Life in near-surface water "only" requires a Titan-covering layer between ∼1 and 1.5 m thick, equivalent to a modern cabbage farm. A Titan-wide layer of life 1.5 m thick implies a near-surface water layer of at least this thickness across the whole moon, or a thicker layer concentrated in specific regions of the moon, One would have thought that evidence of this would have been detected by IR spectrometry, which it is not (Clark et al. 2010). Again our model suggests that near-surface life is not the sink for atmospheric hydrogen.

Only a modest density of living matter is needed to explain the hydrogen flux if life is present in freezing brine. However, if freezing brine is present, it will be buried under a 100 km thick layer of ice. It is unlikely that gases could exchange with the atmosphere through an ice shell of this sort fast enough to explain the apparent deficit of hydrogen in Titan's atmosphere.
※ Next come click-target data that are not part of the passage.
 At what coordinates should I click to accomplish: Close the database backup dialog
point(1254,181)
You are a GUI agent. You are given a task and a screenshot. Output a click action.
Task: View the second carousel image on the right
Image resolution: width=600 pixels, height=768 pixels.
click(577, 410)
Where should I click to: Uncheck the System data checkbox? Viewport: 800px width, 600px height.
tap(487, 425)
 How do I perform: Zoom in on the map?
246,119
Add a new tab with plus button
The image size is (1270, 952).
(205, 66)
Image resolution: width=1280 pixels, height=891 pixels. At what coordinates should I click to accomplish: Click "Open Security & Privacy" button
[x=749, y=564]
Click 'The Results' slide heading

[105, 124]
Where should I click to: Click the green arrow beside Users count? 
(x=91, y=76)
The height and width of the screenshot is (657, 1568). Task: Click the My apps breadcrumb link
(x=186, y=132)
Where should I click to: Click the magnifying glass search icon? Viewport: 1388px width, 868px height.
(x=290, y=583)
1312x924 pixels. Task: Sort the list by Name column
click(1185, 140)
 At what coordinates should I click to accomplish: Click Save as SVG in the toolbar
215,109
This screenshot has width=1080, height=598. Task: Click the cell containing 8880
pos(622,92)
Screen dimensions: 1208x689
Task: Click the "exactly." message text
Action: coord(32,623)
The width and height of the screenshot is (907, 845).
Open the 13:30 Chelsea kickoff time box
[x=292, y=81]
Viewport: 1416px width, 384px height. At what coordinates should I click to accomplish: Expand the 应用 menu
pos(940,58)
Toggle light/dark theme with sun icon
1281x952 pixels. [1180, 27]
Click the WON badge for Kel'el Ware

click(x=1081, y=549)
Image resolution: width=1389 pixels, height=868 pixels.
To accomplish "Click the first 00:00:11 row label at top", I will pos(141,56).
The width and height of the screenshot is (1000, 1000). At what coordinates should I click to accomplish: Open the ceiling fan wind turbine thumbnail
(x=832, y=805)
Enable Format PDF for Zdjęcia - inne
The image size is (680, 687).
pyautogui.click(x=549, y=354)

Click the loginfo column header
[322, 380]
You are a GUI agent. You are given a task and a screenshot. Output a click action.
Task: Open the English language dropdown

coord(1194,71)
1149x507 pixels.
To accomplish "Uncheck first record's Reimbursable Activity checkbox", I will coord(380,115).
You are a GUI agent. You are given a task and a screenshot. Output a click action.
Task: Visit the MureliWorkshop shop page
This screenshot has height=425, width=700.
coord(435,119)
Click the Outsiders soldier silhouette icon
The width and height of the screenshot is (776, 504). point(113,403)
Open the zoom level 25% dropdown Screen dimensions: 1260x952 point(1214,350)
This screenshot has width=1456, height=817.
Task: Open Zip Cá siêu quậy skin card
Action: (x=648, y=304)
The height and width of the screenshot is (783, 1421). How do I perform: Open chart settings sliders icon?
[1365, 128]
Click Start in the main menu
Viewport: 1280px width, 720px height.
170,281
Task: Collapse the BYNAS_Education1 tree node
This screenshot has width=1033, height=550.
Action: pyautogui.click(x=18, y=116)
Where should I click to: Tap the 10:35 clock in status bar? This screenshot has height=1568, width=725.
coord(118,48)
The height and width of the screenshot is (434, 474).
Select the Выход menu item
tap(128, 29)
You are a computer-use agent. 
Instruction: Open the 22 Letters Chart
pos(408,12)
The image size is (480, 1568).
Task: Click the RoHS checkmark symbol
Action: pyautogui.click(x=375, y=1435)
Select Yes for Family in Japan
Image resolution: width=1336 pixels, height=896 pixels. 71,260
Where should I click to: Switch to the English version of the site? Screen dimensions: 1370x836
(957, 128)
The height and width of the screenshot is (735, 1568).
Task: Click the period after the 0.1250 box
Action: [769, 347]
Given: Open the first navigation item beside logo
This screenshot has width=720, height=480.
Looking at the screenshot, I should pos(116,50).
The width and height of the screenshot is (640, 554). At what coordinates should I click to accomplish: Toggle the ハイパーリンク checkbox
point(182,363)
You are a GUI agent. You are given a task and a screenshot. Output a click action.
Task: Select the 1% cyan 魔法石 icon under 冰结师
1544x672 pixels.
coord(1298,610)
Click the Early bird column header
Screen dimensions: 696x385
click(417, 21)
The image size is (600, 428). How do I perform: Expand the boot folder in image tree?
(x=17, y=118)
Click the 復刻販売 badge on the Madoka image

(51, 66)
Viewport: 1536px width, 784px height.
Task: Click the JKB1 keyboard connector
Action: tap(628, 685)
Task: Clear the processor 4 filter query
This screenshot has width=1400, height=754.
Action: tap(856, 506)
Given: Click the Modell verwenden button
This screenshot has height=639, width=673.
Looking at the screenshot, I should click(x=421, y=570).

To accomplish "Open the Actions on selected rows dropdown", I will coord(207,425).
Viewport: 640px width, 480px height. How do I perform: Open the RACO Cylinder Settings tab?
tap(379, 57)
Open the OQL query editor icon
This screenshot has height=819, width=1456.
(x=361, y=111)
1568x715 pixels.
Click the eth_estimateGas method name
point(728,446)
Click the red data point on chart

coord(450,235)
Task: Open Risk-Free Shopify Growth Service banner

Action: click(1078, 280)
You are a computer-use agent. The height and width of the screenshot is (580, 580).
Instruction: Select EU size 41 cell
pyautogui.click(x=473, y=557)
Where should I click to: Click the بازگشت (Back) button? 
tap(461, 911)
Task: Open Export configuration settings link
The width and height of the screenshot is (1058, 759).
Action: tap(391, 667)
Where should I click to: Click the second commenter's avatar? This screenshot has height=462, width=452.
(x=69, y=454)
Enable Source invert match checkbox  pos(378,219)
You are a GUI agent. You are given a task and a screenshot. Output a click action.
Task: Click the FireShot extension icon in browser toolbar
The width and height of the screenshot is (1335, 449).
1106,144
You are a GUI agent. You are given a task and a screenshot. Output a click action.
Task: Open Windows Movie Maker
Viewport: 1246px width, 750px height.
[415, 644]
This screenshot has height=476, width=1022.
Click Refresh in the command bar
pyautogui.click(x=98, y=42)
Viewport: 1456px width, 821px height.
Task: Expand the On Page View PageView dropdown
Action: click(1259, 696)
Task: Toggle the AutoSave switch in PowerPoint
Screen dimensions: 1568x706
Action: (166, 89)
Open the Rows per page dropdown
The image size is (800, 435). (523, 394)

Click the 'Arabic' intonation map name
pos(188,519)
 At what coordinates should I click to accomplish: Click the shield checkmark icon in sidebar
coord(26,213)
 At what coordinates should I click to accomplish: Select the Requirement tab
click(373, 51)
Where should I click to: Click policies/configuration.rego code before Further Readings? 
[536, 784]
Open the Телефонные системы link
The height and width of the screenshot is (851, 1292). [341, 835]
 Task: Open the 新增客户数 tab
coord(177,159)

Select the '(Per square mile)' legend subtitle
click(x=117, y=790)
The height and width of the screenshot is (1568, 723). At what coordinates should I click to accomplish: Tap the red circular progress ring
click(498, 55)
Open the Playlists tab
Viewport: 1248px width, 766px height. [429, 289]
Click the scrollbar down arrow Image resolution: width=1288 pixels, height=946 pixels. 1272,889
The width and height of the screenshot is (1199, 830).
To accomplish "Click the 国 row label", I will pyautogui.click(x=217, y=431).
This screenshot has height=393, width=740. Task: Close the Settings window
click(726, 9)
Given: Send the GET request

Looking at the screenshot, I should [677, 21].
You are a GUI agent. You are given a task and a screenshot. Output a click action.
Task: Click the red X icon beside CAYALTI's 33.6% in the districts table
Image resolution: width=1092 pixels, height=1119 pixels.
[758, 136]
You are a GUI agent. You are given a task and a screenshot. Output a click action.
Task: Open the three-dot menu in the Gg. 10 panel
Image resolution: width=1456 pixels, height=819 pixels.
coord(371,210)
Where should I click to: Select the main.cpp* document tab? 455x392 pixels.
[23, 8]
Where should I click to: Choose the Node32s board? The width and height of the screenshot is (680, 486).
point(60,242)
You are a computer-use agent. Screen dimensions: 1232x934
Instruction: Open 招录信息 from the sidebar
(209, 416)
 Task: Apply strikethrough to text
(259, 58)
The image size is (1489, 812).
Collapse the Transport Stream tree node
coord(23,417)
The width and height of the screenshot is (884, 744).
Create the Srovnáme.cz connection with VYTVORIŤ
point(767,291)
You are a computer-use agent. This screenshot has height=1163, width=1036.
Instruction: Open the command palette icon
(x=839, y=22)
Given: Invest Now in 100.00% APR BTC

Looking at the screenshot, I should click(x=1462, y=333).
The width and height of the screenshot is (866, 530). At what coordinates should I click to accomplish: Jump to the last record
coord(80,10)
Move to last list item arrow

This speculative application of the biomass model illustrates that the model can be used to rule out Earth-like life in some circumstances that are quite unlike Earth. As noted in Section 6.2, there is good reason for our model to apply to other biochemistries based on C, O, N, P, and S. If life on Titan is based on radically different chemistry than Earth's biochemistry, then the constants in Equation (15) will be different, and our model will not accurately predict biomass requirements.